23andMe, AncestryDNA, MyHeritage

These services use genotyping chips that test ~600,000-700,000 specific positions. This is not whole genome sequencing – it covers ~0.02% of your genome.

For detailed conversion instructions, which pipeline steps work, imputation guidance, and what to realistically expect from chip data, see the chip data guide.


Genome Build: GRCh37 (hg19) vs GRCh38 (hg38)

This pipeline uses GRCh38 (hg38) exclusively. If your data is on an older build:

How to Check Your Build

# For BAM files -- look at the reference in the header:
samtools view -H your_file.bam | grep "^@SQ" | head -3

# GRCh38 uses "chr" prefix: SN:chr1, SN:chr2, etc.
# GRCh37 may lack "chr" prefix: SN:1, SN:2, etc.
# (Some GRCh37 builds do use chr prefix -- check chromosome lengths to be sure)
# chr1 length: GRCh38 = 248,956,422; GRCh37 = 249,250,621

Converting from GRCh37 to GRCh38

Best approach (recommended): Extract FASTQ from BAM and re-align to GRCh38:

# Extract paired-end FASTQ from BAM
docker run --rm -v ${GENOME_DIR}:/genome staphb/samtools:1.21 \
  bash -c "samtools sort -n /genome/${SAMPLE}/old_hg19.bam | \
           samtools fastq -1 /genome/${SAMPLE}/fastq/${SAMPLE}_R1.fastq.gz \
                          -2 /genome/${SAMPLE}/fastq/${SAMPLE}_R2.fastq.gz -"

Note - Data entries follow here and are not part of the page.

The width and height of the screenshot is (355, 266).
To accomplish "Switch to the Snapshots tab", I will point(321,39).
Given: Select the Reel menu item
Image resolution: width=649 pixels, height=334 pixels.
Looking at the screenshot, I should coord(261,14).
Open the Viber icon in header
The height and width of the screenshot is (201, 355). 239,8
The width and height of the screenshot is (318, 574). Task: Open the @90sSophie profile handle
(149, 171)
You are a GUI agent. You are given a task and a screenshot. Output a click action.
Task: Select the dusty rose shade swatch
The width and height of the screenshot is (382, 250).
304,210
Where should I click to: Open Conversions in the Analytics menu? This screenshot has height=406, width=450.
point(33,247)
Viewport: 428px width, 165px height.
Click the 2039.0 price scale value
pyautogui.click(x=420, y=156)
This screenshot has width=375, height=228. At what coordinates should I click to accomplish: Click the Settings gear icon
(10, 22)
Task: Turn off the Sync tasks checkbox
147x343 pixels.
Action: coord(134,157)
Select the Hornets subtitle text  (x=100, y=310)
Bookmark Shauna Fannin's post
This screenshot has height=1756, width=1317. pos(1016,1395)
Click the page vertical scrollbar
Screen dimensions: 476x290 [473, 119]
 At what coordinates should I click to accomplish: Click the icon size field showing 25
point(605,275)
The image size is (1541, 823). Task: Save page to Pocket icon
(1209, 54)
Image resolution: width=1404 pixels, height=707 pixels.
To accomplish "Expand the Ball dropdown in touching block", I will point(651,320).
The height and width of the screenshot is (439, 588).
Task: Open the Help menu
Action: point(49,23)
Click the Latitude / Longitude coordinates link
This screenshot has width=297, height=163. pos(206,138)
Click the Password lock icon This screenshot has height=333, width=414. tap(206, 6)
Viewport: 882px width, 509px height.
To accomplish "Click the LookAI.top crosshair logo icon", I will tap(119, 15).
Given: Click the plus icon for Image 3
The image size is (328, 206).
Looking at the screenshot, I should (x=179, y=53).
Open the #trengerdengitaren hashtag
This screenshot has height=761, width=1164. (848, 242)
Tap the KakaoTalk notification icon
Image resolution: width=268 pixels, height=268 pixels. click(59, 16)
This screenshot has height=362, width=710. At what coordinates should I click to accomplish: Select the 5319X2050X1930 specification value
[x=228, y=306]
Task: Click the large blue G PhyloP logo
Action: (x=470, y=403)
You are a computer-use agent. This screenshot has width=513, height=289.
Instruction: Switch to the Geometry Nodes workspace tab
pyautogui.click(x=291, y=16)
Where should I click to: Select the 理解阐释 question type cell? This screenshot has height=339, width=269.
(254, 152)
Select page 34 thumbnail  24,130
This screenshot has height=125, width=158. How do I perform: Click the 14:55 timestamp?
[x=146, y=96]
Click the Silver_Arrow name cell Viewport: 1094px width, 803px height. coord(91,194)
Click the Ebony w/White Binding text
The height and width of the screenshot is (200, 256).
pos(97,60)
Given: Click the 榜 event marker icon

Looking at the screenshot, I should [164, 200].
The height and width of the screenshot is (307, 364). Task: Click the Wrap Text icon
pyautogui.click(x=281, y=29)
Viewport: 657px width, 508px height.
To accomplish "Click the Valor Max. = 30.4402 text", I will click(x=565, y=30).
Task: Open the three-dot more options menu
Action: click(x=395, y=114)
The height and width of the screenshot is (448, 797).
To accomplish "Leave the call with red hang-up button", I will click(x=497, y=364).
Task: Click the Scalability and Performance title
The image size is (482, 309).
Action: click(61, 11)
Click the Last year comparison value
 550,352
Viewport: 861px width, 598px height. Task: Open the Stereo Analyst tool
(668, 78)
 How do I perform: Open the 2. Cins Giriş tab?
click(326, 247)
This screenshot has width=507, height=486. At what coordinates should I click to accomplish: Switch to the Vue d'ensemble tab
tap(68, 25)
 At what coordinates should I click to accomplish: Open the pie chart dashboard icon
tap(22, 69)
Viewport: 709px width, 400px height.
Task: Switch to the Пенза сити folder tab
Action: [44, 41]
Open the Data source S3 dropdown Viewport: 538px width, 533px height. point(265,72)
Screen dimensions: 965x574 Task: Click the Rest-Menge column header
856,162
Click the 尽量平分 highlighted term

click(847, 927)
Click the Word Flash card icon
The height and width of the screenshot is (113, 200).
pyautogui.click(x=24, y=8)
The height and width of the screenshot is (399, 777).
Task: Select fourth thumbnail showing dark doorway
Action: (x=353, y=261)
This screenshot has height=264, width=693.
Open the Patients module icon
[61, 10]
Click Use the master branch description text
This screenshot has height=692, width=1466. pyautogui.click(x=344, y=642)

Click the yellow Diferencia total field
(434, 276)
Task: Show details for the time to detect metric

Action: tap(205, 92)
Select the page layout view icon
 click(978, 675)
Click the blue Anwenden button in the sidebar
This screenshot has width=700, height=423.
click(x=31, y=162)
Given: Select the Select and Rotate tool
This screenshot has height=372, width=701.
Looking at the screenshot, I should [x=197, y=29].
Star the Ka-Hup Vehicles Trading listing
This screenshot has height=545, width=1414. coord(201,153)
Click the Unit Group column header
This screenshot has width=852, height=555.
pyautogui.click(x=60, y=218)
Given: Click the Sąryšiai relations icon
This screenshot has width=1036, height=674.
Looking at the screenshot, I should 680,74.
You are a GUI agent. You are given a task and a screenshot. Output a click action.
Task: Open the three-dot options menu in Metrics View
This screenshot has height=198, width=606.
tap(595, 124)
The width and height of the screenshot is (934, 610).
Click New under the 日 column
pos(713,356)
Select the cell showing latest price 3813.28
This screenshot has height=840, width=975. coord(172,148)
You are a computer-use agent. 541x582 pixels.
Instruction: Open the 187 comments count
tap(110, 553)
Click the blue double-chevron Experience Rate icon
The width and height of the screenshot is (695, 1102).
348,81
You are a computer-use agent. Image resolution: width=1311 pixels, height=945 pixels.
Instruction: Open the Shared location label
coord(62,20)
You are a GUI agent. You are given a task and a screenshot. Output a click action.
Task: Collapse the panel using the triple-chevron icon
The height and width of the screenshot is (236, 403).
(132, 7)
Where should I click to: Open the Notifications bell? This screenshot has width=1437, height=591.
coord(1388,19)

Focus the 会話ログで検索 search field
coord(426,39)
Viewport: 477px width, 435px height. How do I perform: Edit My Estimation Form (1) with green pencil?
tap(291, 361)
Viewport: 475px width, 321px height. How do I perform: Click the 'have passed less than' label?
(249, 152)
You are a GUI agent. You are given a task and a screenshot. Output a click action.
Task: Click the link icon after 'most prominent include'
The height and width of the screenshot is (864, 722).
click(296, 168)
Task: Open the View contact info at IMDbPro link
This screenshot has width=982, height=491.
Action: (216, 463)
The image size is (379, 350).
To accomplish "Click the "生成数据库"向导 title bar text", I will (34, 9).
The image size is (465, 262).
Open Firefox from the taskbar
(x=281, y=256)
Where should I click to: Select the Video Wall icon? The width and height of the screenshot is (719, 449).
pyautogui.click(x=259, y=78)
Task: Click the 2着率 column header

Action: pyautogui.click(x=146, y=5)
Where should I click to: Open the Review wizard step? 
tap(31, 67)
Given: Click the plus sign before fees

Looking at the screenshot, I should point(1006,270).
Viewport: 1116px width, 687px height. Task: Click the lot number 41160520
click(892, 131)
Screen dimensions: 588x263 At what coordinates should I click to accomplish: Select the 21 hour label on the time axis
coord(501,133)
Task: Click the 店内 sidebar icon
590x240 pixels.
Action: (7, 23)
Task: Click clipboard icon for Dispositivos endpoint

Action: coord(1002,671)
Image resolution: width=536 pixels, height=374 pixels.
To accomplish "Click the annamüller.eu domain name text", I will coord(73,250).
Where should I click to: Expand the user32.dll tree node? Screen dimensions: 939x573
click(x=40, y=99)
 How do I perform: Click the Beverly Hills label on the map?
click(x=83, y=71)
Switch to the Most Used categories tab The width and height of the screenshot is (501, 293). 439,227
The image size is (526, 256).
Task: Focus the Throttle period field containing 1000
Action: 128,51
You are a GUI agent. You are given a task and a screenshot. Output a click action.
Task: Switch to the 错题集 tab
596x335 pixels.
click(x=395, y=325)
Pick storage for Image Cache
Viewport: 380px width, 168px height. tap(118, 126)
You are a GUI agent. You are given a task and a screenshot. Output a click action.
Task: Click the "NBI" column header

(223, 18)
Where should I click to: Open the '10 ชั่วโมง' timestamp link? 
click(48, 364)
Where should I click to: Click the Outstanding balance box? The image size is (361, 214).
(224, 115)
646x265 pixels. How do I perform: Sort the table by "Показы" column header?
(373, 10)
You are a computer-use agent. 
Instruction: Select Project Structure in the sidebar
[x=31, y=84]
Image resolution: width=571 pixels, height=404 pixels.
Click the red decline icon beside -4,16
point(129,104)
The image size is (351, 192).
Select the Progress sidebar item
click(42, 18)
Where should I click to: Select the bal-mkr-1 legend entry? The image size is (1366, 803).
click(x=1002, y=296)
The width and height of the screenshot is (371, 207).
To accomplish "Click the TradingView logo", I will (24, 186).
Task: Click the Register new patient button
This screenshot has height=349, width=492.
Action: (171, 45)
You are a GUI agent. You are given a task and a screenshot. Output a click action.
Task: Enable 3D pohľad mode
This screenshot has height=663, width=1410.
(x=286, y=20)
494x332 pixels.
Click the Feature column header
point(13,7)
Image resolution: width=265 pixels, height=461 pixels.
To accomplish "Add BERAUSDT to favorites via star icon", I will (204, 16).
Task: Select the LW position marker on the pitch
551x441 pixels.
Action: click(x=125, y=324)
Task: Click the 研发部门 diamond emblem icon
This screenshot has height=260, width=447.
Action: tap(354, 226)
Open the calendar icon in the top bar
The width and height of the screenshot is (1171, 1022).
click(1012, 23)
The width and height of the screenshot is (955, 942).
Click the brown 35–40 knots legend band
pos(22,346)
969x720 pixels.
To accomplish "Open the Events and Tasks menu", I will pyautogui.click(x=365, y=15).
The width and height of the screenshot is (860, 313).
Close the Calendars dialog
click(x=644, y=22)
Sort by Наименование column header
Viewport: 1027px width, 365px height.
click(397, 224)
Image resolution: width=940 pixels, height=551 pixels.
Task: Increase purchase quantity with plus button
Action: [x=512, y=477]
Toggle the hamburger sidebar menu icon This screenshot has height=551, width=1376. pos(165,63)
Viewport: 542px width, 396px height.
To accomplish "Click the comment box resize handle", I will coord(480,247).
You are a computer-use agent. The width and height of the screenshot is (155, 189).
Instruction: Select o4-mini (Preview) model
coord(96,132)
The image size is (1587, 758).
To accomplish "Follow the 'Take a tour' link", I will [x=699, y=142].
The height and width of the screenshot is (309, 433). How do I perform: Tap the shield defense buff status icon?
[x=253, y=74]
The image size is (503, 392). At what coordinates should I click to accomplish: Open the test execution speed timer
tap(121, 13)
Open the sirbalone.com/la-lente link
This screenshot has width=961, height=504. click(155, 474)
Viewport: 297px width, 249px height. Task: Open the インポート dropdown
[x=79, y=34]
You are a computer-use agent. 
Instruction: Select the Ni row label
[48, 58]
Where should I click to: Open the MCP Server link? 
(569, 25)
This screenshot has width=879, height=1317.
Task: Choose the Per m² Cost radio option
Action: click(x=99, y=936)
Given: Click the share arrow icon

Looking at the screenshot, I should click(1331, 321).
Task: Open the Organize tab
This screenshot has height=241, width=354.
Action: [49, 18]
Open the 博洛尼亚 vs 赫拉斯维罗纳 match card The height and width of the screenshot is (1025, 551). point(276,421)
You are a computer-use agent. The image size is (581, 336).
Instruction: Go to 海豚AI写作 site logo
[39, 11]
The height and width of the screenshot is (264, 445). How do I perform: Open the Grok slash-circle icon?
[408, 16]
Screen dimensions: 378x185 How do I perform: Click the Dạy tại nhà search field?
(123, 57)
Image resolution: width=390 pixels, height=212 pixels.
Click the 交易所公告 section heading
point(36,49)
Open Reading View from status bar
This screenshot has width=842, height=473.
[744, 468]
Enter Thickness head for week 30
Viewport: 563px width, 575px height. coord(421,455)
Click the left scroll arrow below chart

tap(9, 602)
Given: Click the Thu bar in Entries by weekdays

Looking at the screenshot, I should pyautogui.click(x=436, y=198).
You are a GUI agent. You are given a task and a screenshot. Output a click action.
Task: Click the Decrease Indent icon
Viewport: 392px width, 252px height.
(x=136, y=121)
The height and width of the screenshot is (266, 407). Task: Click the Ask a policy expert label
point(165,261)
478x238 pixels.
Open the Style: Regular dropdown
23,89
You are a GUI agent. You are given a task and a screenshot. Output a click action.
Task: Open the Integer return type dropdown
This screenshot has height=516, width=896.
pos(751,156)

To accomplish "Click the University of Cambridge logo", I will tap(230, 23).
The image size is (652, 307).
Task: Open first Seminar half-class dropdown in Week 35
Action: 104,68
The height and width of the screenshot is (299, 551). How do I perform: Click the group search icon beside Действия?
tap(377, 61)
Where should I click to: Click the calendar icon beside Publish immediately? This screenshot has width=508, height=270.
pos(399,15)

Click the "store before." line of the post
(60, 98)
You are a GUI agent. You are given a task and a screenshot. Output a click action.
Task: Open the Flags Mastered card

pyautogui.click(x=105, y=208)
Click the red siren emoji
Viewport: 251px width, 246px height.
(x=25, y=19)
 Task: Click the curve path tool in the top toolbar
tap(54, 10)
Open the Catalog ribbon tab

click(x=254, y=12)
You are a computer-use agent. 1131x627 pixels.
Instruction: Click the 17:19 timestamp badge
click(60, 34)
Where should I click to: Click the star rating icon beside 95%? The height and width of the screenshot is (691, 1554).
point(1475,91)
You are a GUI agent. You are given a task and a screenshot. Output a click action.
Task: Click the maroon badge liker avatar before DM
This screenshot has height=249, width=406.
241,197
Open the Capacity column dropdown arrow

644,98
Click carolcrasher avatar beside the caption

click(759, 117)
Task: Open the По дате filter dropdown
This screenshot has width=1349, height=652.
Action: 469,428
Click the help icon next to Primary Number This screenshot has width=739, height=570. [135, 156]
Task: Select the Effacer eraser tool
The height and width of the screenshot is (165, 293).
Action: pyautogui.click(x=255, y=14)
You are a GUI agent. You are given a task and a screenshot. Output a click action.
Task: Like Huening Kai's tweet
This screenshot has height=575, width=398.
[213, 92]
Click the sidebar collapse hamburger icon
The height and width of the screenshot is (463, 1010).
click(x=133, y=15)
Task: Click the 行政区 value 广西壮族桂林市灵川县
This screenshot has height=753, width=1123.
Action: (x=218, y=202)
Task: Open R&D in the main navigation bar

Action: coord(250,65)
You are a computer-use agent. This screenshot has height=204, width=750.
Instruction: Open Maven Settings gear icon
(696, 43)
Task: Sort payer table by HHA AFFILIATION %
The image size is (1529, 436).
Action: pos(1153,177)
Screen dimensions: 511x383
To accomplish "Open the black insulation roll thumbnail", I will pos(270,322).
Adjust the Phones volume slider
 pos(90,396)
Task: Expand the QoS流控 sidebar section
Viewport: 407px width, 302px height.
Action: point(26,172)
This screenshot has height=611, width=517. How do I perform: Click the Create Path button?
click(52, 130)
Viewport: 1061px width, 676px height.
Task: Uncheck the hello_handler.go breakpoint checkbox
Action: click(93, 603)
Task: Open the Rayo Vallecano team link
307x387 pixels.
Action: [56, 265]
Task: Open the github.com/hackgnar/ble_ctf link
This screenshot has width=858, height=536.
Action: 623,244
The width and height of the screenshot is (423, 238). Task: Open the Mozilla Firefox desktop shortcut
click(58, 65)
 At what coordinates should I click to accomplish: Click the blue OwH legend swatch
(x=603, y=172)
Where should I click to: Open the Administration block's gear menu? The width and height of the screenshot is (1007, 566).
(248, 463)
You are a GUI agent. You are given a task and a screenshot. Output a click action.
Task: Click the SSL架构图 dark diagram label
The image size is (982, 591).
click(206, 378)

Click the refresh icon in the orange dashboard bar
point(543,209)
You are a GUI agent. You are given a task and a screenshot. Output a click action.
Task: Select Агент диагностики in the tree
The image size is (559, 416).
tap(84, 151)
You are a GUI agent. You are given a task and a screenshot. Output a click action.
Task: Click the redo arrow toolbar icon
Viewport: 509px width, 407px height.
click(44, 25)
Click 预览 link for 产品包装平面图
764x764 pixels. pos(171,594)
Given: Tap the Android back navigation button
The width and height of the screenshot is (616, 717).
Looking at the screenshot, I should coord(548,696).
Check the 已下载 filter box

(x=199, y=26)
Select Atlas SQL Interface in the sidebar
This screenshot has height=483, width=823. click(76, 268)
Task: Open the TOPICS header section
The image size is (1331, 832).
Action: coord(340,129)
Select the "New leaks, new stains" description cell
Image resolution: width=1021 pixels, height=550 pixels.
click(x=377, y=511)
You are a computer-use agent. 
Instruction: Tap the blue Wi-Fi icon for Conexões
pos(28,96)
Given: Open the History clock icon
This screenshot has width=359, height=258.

# Then run the pipeline from step 2 (alignment to GRCh38)
./scripts/02-alignment.sh $SAMPLE

Alternative (quicker but less accurate): Use Picard LiftoverVcf to convert VCF coordinates. This can introduce artifacts at complex regions and is not recommended for clinical use.


Download Checklist

Regardless of vendor, follow this checklist before starting the pipeline:

1. Download Everything Available

Even if you only plan to use VCF, download FASTQ and BAM too. Storage is cheap; re-sequencing is not.

Priority File Why
Critical FASTQ (R1 + R2) Raw data. Can regenerate everything else.
High BAM + BAI Skip alignment (saves 1-2 hours). Needed for SV calling.
Medium VCF + TBI Quick start for annotation steps.
Low Lab report PDF Reference for comparing your pipeline results
Low QC metrics Coverage stats, insert size distribution

2. Verify Download Integrity

Large files can be silently truncated during download:

# Check FASTQ integrity
gzip -t ${SAMPLE}_R1.fastq.gz && echo "R1 OK" || echo "R1 CORRUPT"
gzip -t ${SAMPLE}_R2.fastq.gz && echo "R2 OK" || echo "R2 CORRUPT"

# Check BAM integrity
docker run --rm -v ${GENOME_DIR}:/genome staphb/samtools:1.20 \
  samtools quickcheck /genome/${SAMPLE}/aligned/${SAMPLE}_sorted.bam \
  && echo "BAM OK" || echo "BAM CORRUPT"

# Check VCF integrity
docker run --rm -v ${GENOME_DIR}:/genome staphb/bcftools:1.21 \
  bcftools view -h /genome/${SAMPLE}/vcf/${SAMPLE}.vcf.gz > /dev/null \
  && echo "VCF OK" || echo "VCF CORRUPT"

If any file is corrupt, re-download with wget -c (supports resume).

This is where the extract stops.